La Guardia di Finanza di Ancona ha eseguito un arresto per detenzione di materiale pedopornografico, al termine di un’articolata indagine che ha portato al sequestro di un ingente archivio digitale, oltre che di strumenti informatici e canali online utilizzati per la diffusione dei contenuti illeciti.
L’operazione, condotta dal G.I.C.O. del Nucleo di Polizia Economico-Finanziaria di Ancona e coordinata dalla Procura del capoluogo marchigiano, ha permesso di ricostruire un sistema di archiviazione e scambio di materiale altamente organizzato. Le attività investigative, sviluppate anche con il supporto di militari specializzati in Computer Forensics e Data Analysis (CFDA), sono durate diversi mesi.
Nel corso delle perquisizioni è stato individuato e sequestrato un archivio digitale superiore a 2 Terabyte, contenente oltre 500.000 file tra immagini e video a esplicito contenuto pedopornografico, organizzati in modo sistematico all’interno di cartelle e sottocartelle. Parte del materiale, secondo quanto emerso, riguarderebbe anche scene di violenza sessuale ai danni di minori, in alcuni casi descritte come particolarmente gravi.
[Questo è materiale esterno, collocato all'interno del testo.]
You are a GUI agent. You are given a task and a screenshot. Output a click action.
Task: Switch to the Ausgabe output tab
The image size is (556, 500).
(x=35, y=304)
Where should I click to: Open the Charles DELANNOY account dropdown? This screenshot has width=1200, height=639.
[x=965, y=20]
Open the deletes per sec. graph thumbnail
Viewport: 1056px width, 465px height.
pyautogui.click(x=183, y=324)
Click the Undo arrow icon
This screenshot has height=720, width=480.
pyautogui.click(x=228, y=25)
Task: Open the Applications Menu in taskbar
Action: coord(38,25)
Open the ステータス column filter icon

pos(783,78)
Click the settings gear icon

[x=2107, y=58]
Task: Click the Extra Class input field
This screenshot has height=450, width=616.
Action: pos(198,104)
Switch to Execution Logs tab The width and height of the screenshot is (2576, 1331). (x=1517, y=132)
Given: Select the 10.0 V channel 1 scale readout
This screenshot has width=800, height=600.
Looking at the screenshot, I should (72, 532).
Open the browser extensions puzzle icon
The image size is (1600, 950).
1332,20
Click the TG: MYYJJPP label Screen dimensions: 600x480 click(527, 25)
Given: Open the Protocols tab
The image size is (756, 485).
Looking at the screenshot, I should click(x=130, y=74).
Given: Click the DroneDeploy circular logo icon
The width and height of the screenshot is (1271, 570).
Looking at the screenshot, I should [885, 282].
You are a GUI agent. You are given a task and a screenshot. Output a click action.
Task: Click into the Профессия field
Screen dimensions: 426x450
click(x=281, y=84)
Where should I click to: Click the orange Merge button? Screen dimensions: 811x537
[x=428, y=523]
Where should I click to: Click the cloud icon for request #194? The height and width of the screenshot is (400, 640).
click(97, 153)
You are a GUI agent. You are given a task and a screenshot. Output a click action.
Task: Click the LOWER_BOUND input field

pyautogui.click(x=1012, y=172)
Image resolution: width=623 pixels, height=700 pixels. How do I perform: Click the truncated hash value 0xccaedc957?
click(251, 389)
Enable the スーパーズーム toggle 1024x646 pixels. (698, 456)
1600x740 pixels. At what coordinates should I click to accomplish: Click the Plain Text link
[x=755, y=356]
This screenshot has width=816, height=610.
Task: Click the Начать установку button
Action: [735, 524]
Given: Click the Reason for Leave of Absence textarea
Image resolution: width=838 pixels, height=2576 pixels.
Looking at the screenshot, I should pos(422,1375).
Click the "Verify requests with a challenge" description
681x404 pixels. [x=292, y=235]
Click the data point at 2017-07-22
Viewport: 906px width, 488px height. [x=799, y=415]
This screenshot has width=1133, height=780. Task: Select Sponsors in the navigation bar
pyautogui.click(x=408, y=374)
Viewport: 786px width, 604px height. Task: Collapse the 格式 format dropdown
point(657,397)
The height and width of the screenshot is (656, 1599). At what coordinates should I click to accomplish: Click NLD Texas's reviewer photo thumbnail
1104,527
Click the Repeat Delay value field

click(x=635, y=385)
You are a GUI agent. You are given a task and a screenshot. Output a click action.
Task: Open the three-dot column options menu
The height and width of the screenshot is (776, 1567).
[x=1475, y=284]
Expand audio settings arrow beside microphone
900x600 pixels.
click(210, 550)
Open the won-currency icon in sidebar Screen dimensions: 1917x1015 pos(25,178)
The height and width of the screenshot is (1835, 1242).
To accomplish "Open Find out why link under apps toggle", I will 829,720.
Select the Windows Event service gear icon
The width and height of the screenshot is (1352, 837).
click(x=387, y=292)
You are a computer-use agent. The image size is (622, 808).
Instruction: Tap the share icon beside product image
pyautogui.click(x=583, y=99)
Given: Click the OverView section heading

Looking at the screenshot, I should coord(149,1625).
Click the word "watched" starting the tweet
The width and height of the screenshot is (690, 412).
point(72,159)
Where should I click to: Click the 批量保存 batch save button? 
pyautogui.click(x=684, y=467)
L’indagato risultava inserito in reti criminali online dedicate alla condivisione del materiale illecito, anche attraverso sistemi peer to peer e tecniche informatiche finalizzate a nascondere le tracce di navigazione e garantire l’anonimato.
Nel corso dell’operazione sono stati sequestrati anche computer e smartphone, oltre all’oscuramento di un sito web e di un canale su una piattaforma di comunicazione e social media utilizzati per la diffusione dei contenuti.
L’attività investigativa si è conclusa con l’arresto del responsabile, mentre la Procura ha precisato che il procedimento si trova ancora nella fase delle indagini preliminari. Come previsto dalla legge, vale il principio di presunzione di innocenza fino a eventuale sentenza definitiva di condanna.